His mouth opened, but nothing came out. It didn't seem like he could speak. His eyes. He looked so broken. I couldn't stand it anymore.

"Ambrose, okay," I whimpered. I couldn't stand it. His eyes. As gently as I could, I unfurled our hands and he let me do this, suddenly weak to me. He didn't move as my arms wrapped around him, pulling his body close to me. He was shuddering. Oh, Ambrose... "It's okay. You don't need to tell me. It's okay."

His chin rested on my shoulder and so close to my ear he started to sob little sobs. And in these sobs his words broke my heart completely.

"I'm so sorry, Ruiz," he cried, "I'm so sorry."

"I know you don't want to do those things," I said to him, rubbing his back in an effort to comfort him. "I think that's enough."

"I want to tell you why," he sobbed, his voice shattering my soul. He was so sad. If I had known he'd been this sad...

"But you said you can't tell me why. But you told me all this, so-"

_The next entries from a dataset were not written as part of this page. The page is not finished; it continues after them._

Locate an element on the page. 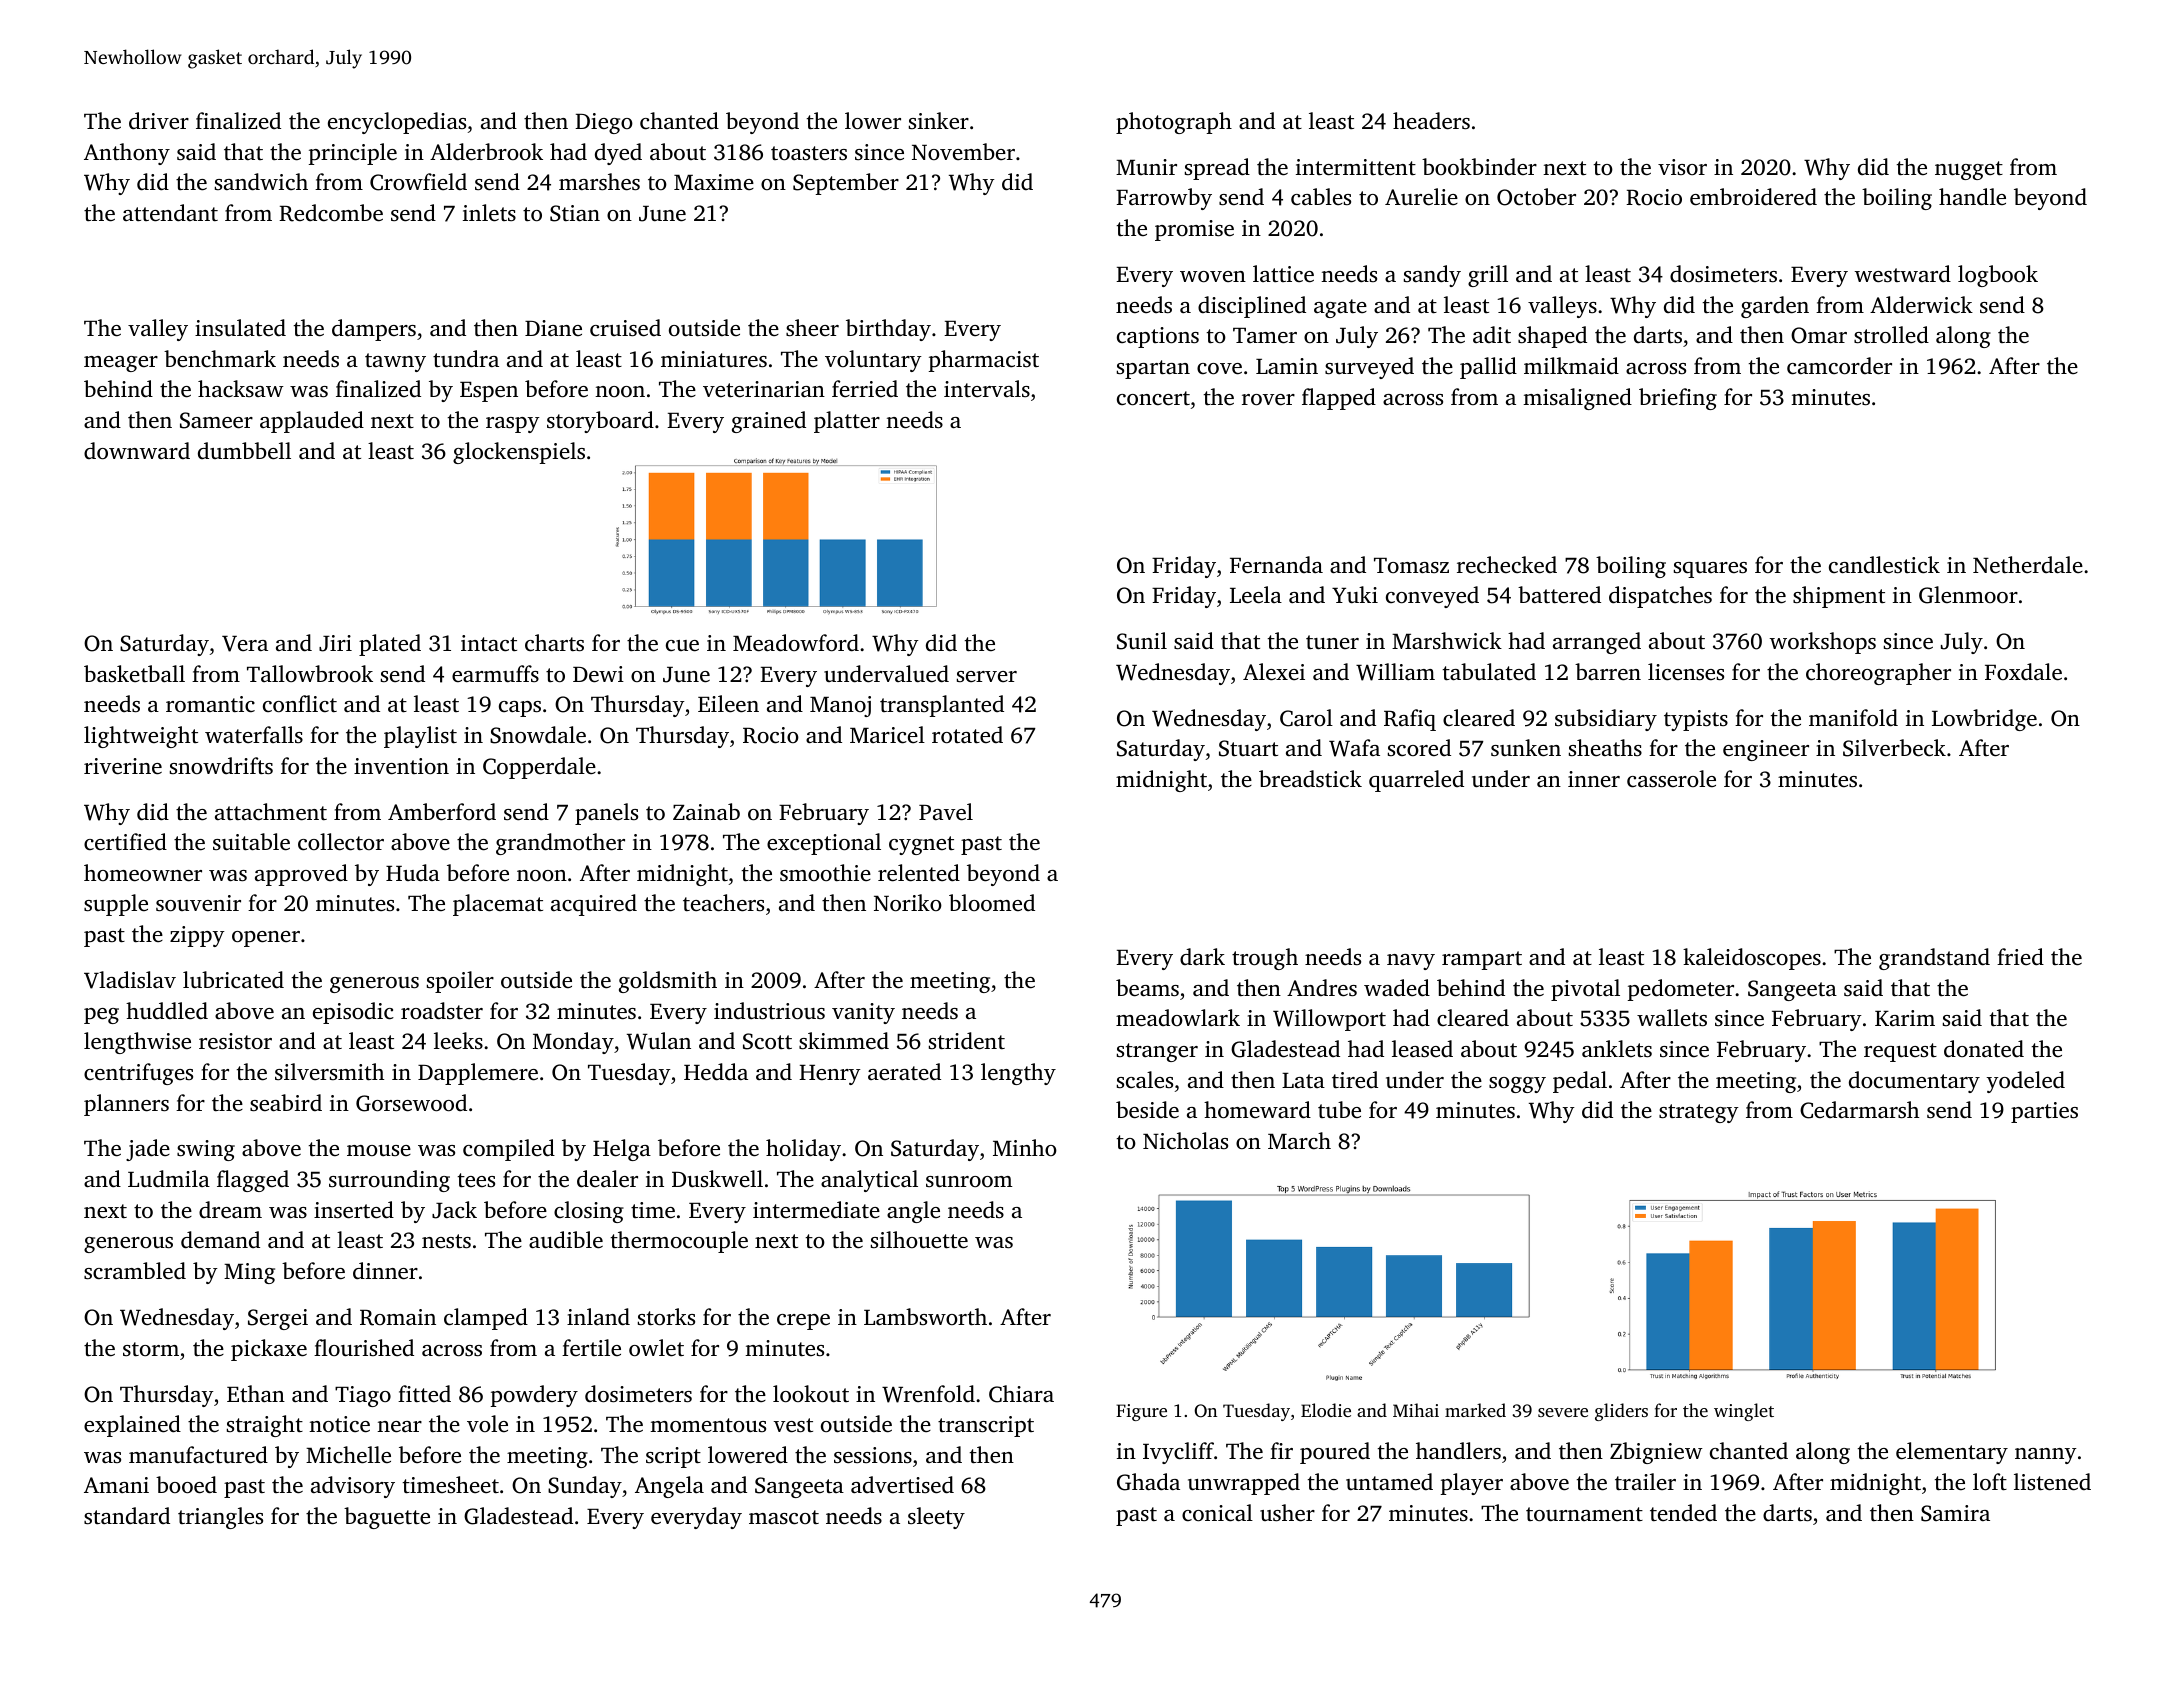 The width and height of the image is (2178, 1683). bookbinder is located at coordinates (1479, 167).
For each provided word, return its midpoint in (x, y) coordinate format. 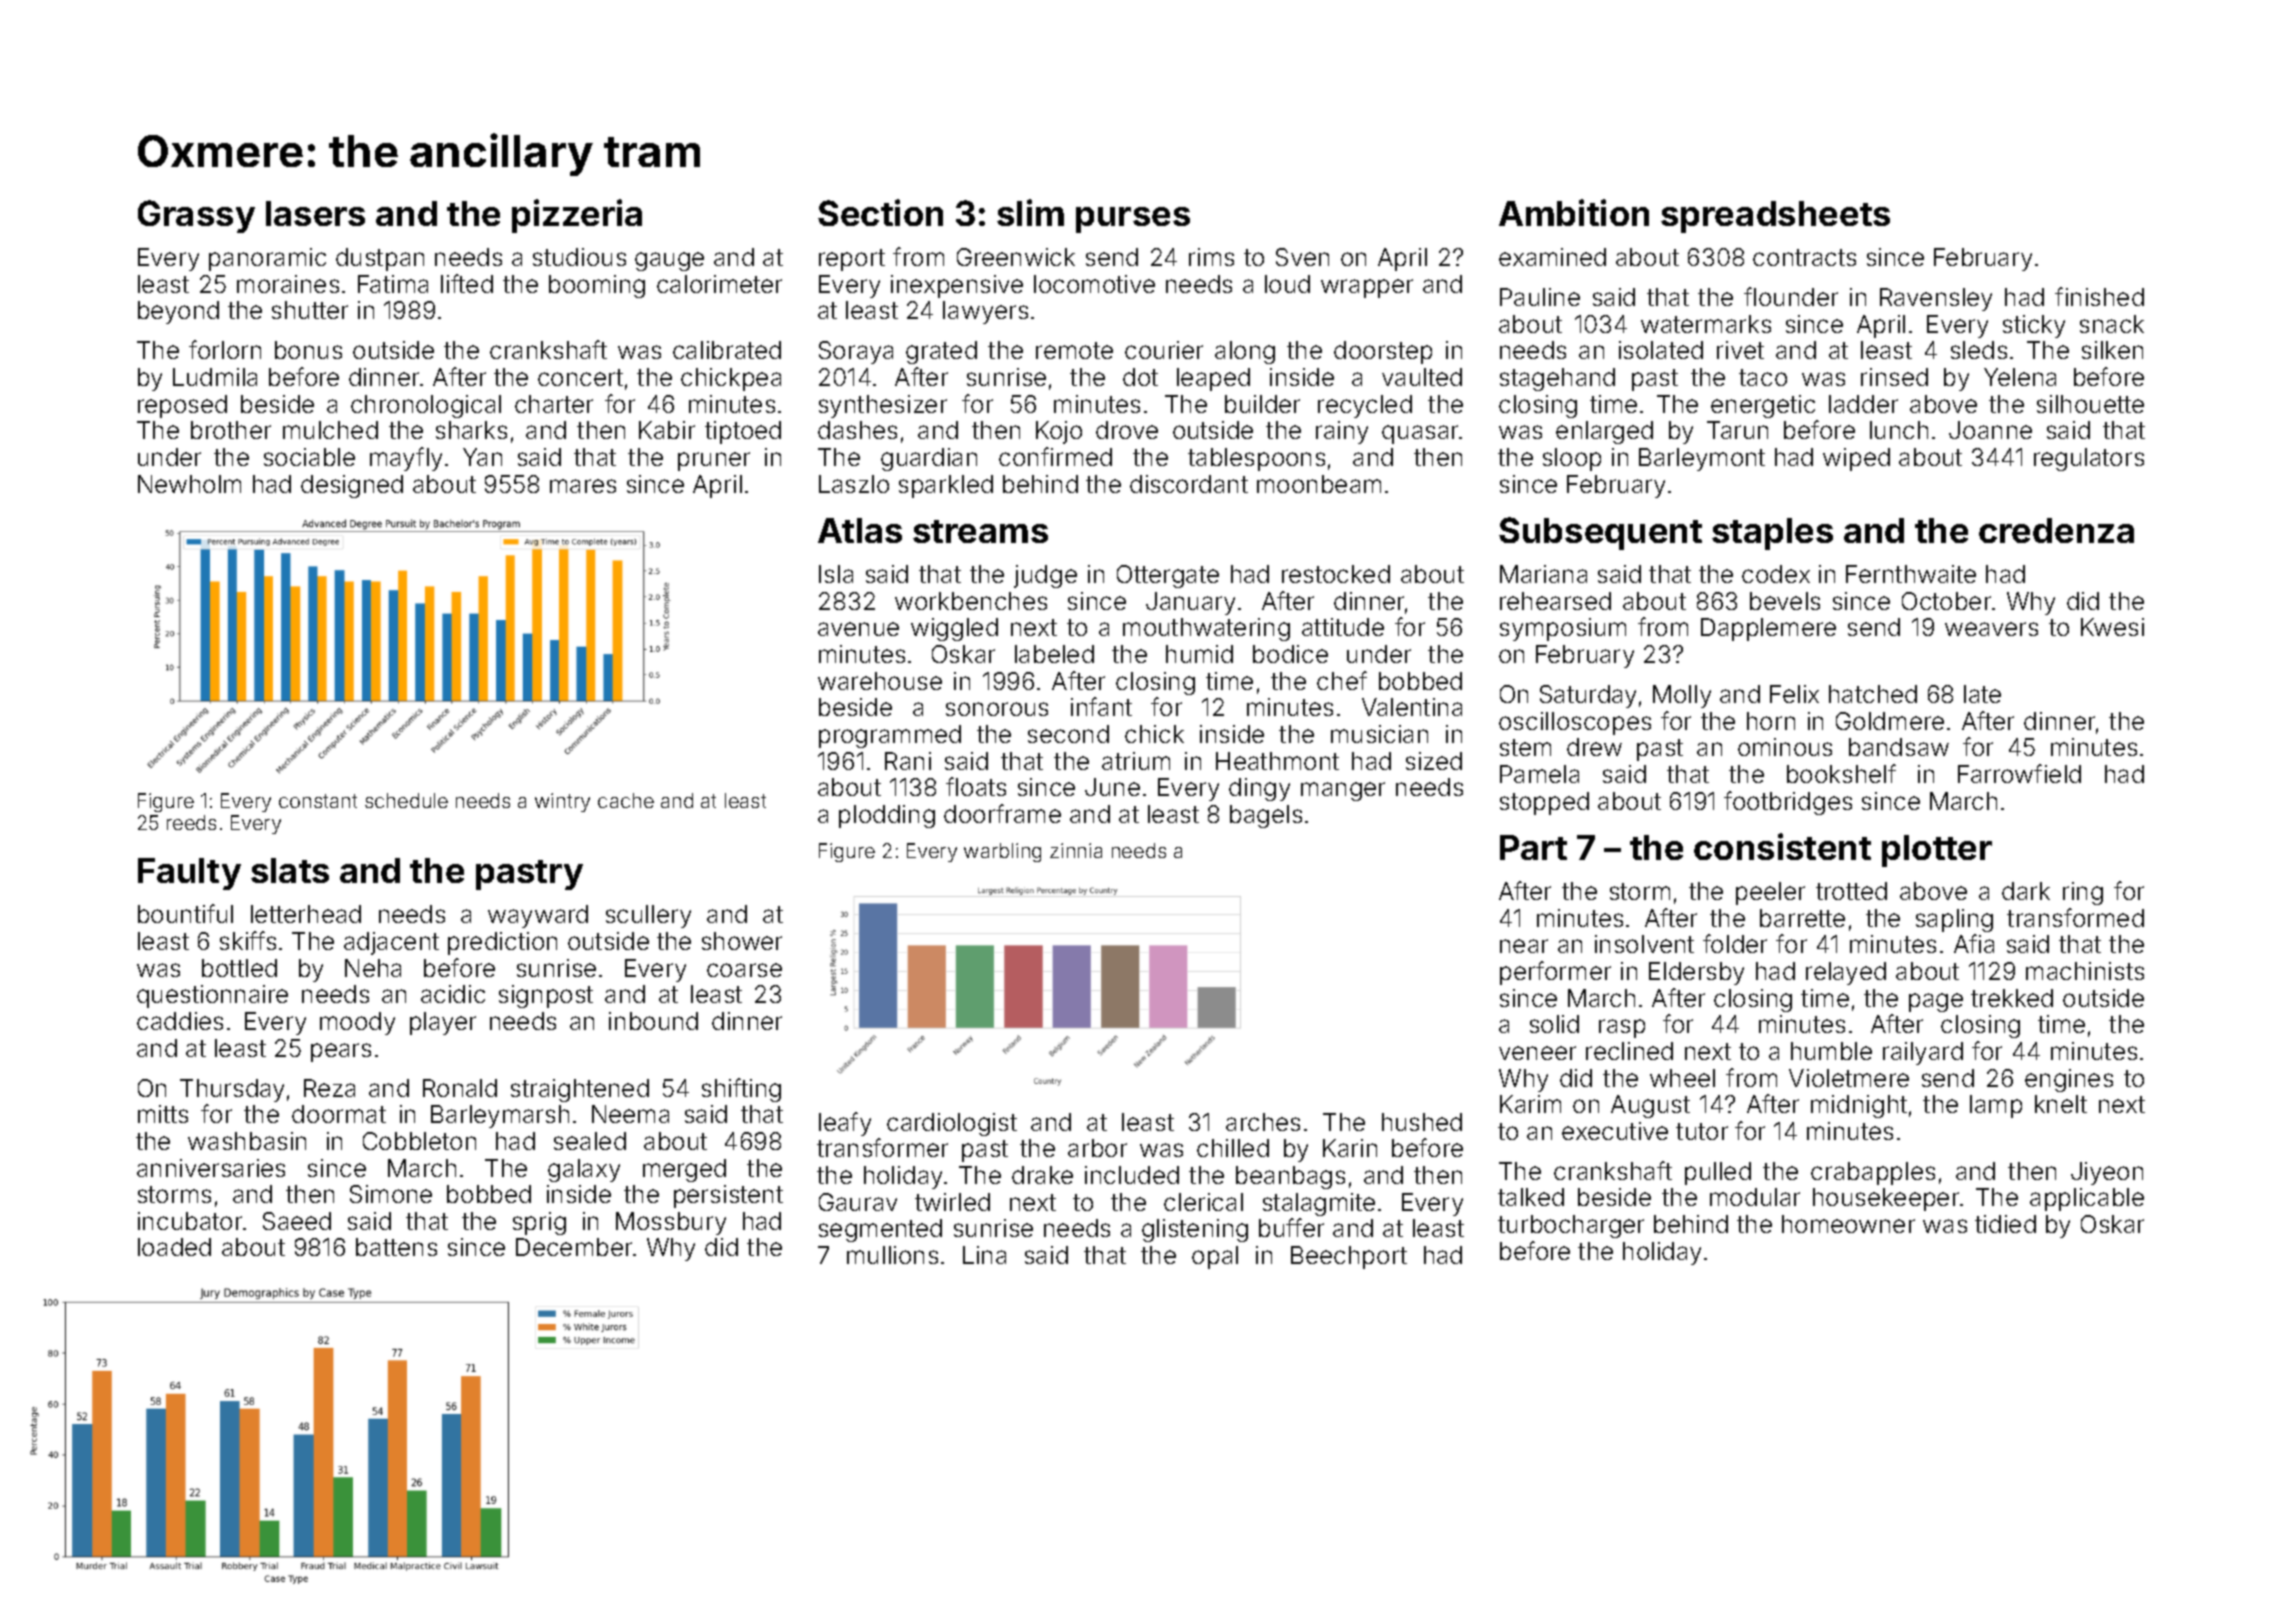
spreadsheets (1775, 217)
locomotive (1094, 284)
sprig (539, 1223)
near (1524, 946)
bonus (308, 350)
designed (352, 486)
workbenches (971, 601)
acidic (453, 994)
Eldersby (1696, 973)
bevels (1785, 601)
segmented (880, 1230)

"I knooow, but Ruiz..." He sniffled and coughed, becoming too upset to speak anymore.

I just wanted him to be okay. That was my only focus right now.

"You're here with me right now, so..." This was all I could think of to say. But it was enough. I felt him nodding, his chin digging into my shoulder over and over. His arms curled around me and my heart fell to my toes. Tears gushed out of me at this, his innocent movement, this feeling inside me making me weak.

I was so confused, but so needing to love him. That was the bottom line. It mattered that he wasn't telling me everything, but it felt like he was trying to tell me the truth. Something was nudging me, poking me like the fork in the frying pan. It was saying to me that this was the truth. No doubt. And he was crying on me now, his body pressed to me. I didn't think he'd be here doing this if that were not the case.

"R-Ruiz..."

"Hmm? Yes?"

He sniffled hugely and his arms tightened around my ribs, pressing me to him harder. It made me not able to breathe very well but I found I didn't care.

"I have to-" he choked, but I was patient.

"Hmm?"

"I have to go out tonight, too...but I don't want to. I don't want to- I don't want to..."

Oh. Everything about me seemed to freeze. I felt shook up, helpless. "What do you mean?"

"I have to go to this party. But I-" He didn't seem able to finish.

I was silent. Struck dumb. "Oh, okay."

A big sniff. "Huh?"

"Okay."

"What?"

"You go to your party. If you have to go."

He was quiet. His body wasn't trembling anymore. I didn't stop holding him, though.

"I don't understand," he whispered.

"I don't, either."

"Yeah, but..."

"If it's something you have to do, you have to do it."

"Yeah..."

He just held onto me like I was his only lifeline in a terrible sea, crying again. And I held onto him, because I knew I was his only lifeline for real. Whatever it was he was going to do tonight, I wanted to be here for him, because I knew he was trying to be honest. I felt helpless, but I really felt like he was helpless, too. Something was telling me...he didn't seem to have a choice. And I didn't feel like I could blame him if he didn't have a choice. Could I?